NNPCL’s Audit Claims Last Year Different From This Year’s, Says Expert

  • The recent financial audits released by the Nigerian National Petroleum Company Limited (NNPCL) contained information that is different from what the previous audits had indicated, calling into question the integrity of the auditors.

This assertions was made by oil and gas expert Henry Adigun on the soaring talk show programme Inside Sources With Laolu Akande on Friday.

A significant point of contention raised by Adigun was the inconsistency in NNPCL’s reported investments in the Dangote Refinery. “Last year, in its audited report, they said they invested N2 billion in the Dangote Refinery. This year, they said N1.6 billion. Who did that audit?” he questioned. Such discrepancies raise doubts about the accuracy and reliability of the reported figures. Adigun further criticized the company’s reactive approach to clarifying these discrepancies: “Until Dangote came out and said, ‘No, you’ve only invested 7.4% in my refinery,’ you now released a press statement,” he noted, suggesting that NNPCL is more inclined to correct misinformation after it has been publicly challenged rather than ensuring accuracy from the outset.

Laolu Akande, the Host of Inside Sources “I think it’s important to make the point that the auditors of NNPC, that it’s important for you also to give us an explanation. Nigerians deserve to know why what was audited last year is different from what was audited this year.

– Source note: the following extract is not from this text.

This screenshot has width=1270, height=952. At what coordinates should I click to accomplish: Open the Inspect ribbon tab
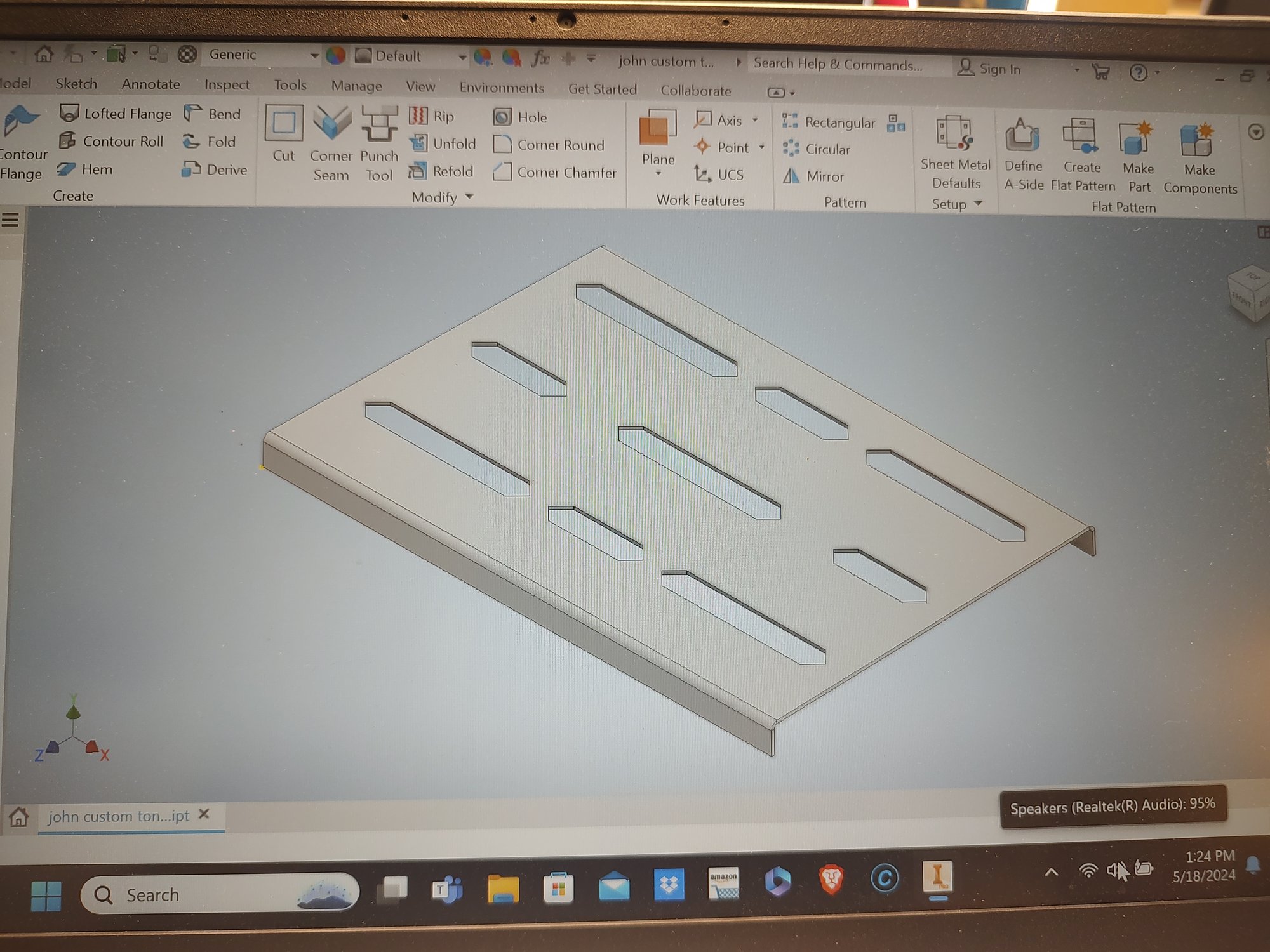click(227, 85)

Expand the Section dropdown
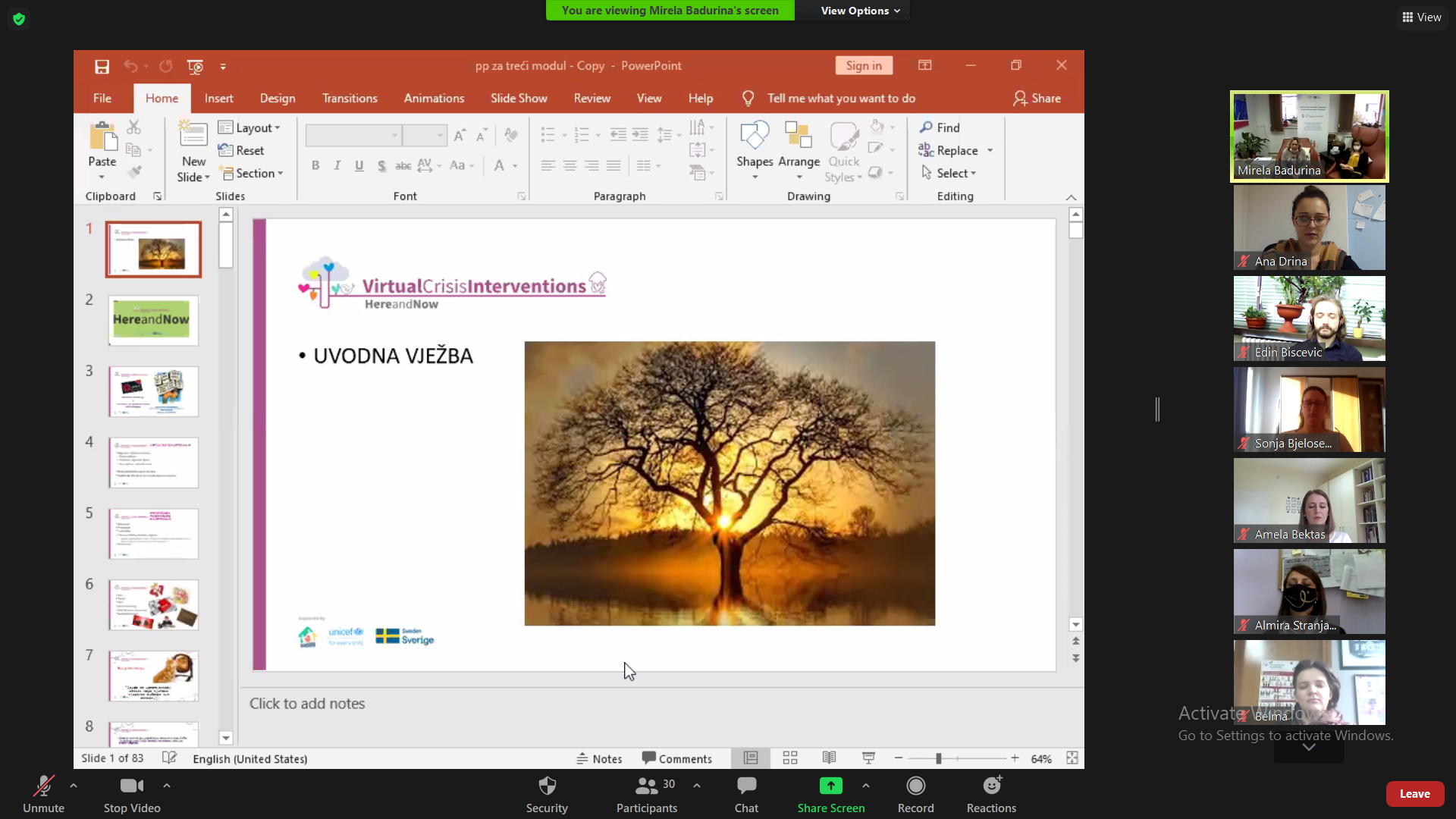point(252,174)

It’s not just about NNPC… It’s not just about government. And we have asked the President to find out what is going on in NNPC. But, it’s also about us as a people. The accountants that are doing these are Nigerians, not government agents. It’s important for them to clarify what is going on.”

Adigun, renowned for his incisive analysis of Nigeria’s oil and gas sector, began by referencing past audit practices to highlight ongoing issues within NNPCL. He pointed to a 2014 report audited by PricewaterhouseCoopers (PwC), which was riddled with numerous disclaimers—eleven, to be exact. “There was an NNPC report in 2014 by PwC, the auditors, and the disclaimers were like 11,” Adigun stated. He recounted a conversation with a former PwC auditor who remarked, “If I have to audit any place and I put enough disclaimers like these on my report, then it’s not worth it.”

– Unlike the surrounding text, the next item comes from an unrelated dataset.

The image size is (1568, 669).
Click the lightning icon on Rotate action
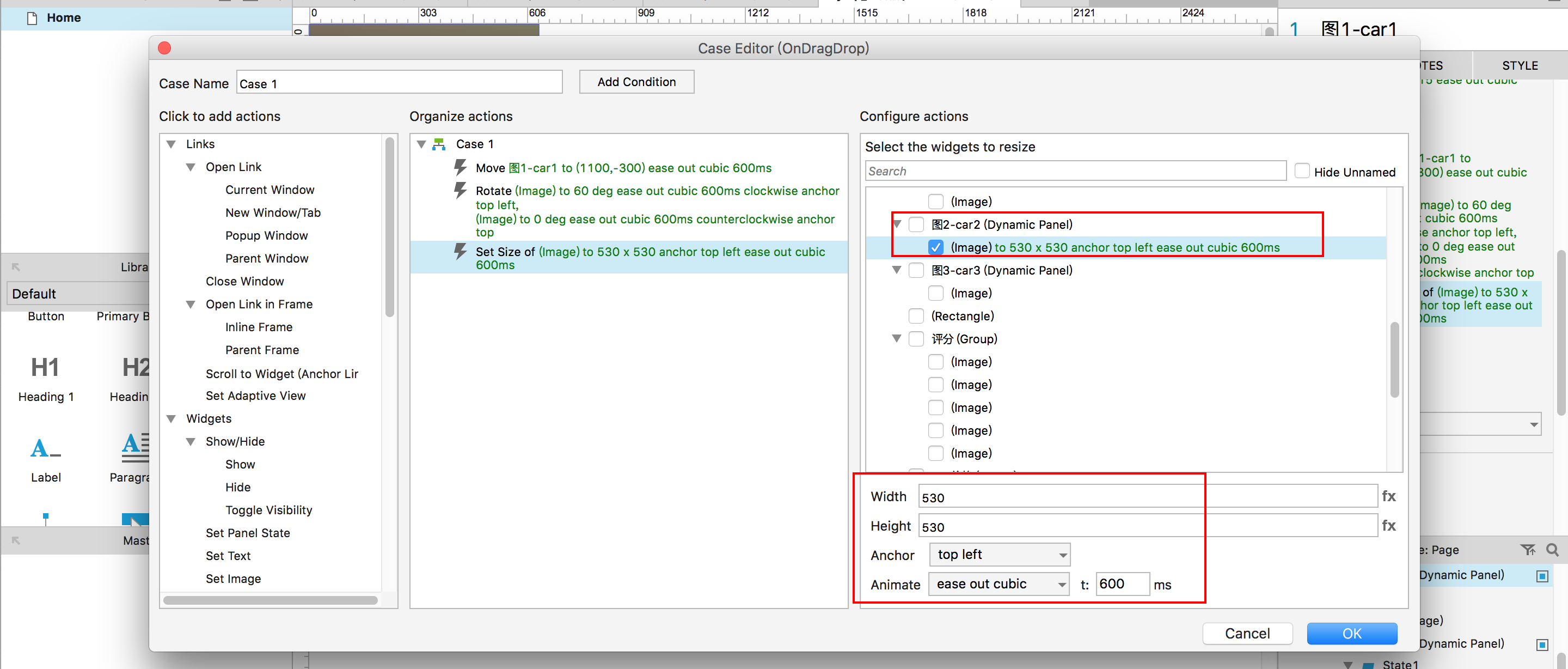461,190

Adigun emphasized the importance of auditor integrity, noting, “Why put your name on something you can’t vouch for? By the time you lend your name to an audit, you’re lending your integrity, reputation to the audit. Once you now put so many disclaimers you’re just saying ‘Look, take this with a punch of salt.’” This critique underscores a fundamental issue: the proliferation of disclaimers can undermine trust in audit reports, suggesting that auditors themselves question the reliability of the information presented.

Transitioning to the current year’s audited report, Adigun expressed skepticism about NNPCL’s claims of progress towards transparency. “Let’s say they’re moving towards transparency. They’re not there yet. Transparency isn’t what I tell you. Transparency is what you need to know that I tell you,” he remarked. This distinction highlights the difference between selective information sharing and genuine openness, where the latter requires comprehensive and verifiable disclosure of all pertinent details.

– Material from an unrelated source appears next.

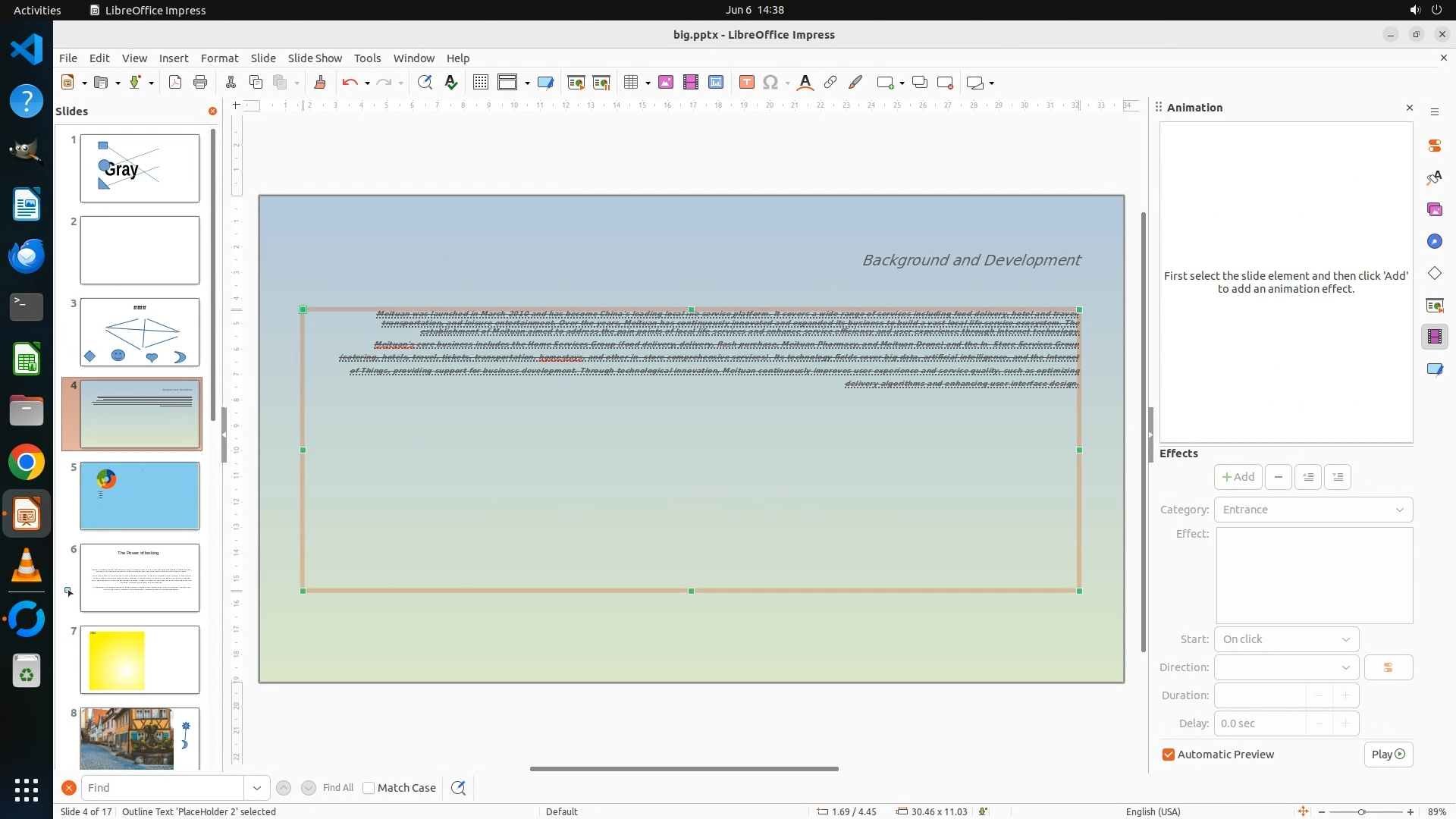
Task: Click the Add effect button
Action: [x=1238, y=477]
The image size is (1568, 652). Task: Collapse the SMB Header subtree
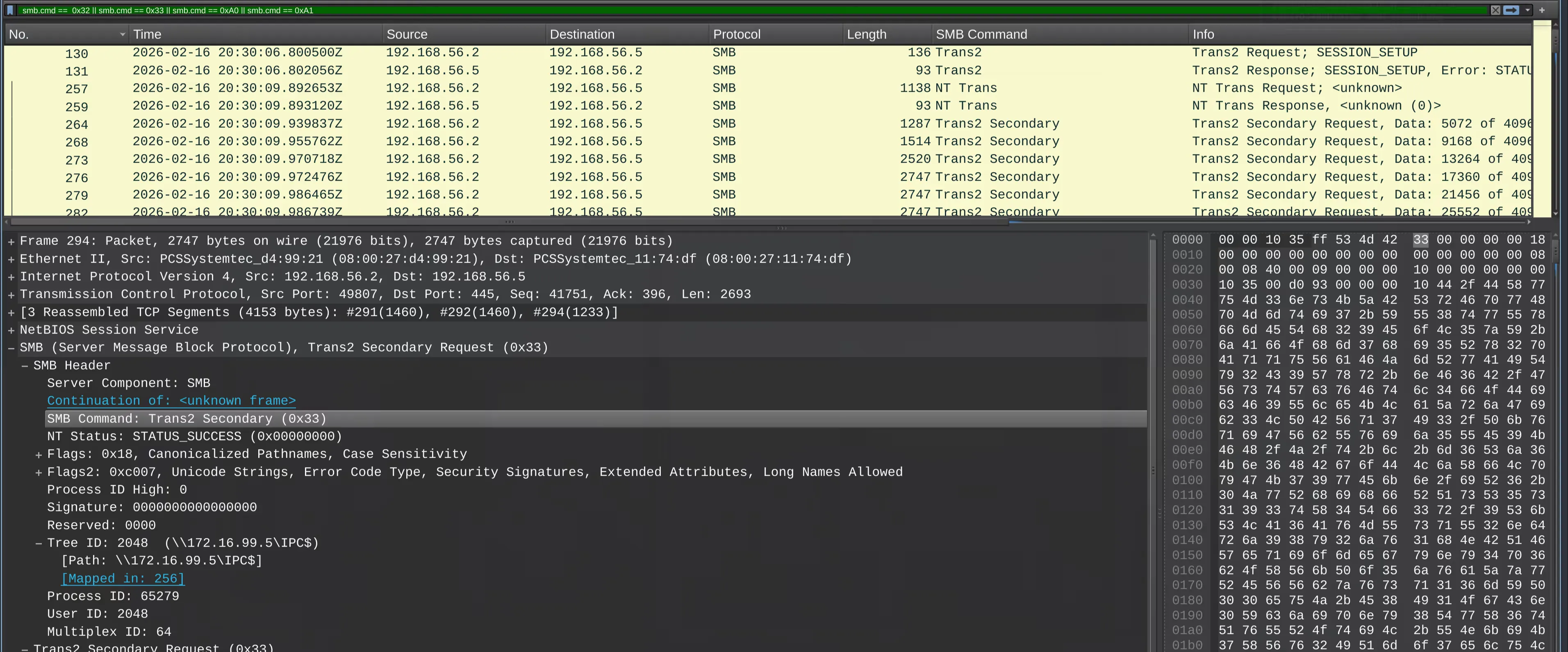[x=25, y=365]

Adigun also scrutinized how NNPCL accounts for its profits, particularly questioning whether revenues from Nigeria LNG Limited (NLNG)—where NNPCL holds a government-shareholder position—are included. “Are we adding NLNG money, which you’re a shareholder on behalf of the government, into this profit? Because LNG is the one that supplies these other countries you’re talking about, not you yourself (the NNPCL),” he asked. According to Adigun, a truly transparent financial statement would delineate the earnings of each subsidiary and partner entity separately, thereby providing a clear and accurate picture of NNPCL’s financial health.

In his concluding remarks, Adigun warned of the dangers posed by selective disclosure and inconsistent reporting. “What we’re seeing now is what they want us to see,” he asserted. “Because when it comes to numbers, numbers are very funny.” This statement underscores the necessity for rigorous, independent audits that provide an accurate reflection of a company’s financial status, free from manipulation or selective reporting.

Adigun’s critique of NNPCL’s audited reports calls for a higher standard of transparency and accountability within one of Nigeria’s key state-owned enterprises. His insights highlight the critical need for consistent, reliable, and comprehensive financial reporting to restore public trust and ensure that stakeholders have an accurate understanding of the company’s operations and financial health.

As NNPCL continues to evolve and seek greater transparency in its operations, the voices of experts like Henry Adigun serve as a crucial reminder of the importance of integrity in financial reporting. For NNPCL to build and maintain trust with the Nigerian public, investors, and international partners, it must address these transparency issues head-on, ensuring that future audits are conducted with the utmost rigor and honesty, devoid of unnecessary disclaimers and discrepancies.

The ongoing debate surrounding NNPCL’s financial disclosures highlights the broader challenges faced by state-owned enterprises in maintaining transparency and accountability. As stakeholders demand greater openness, NNPCL’s response to these criticisms will be pivotal in shaping its reputation and effectiveness in Nigeria’s vital oil and gas sector.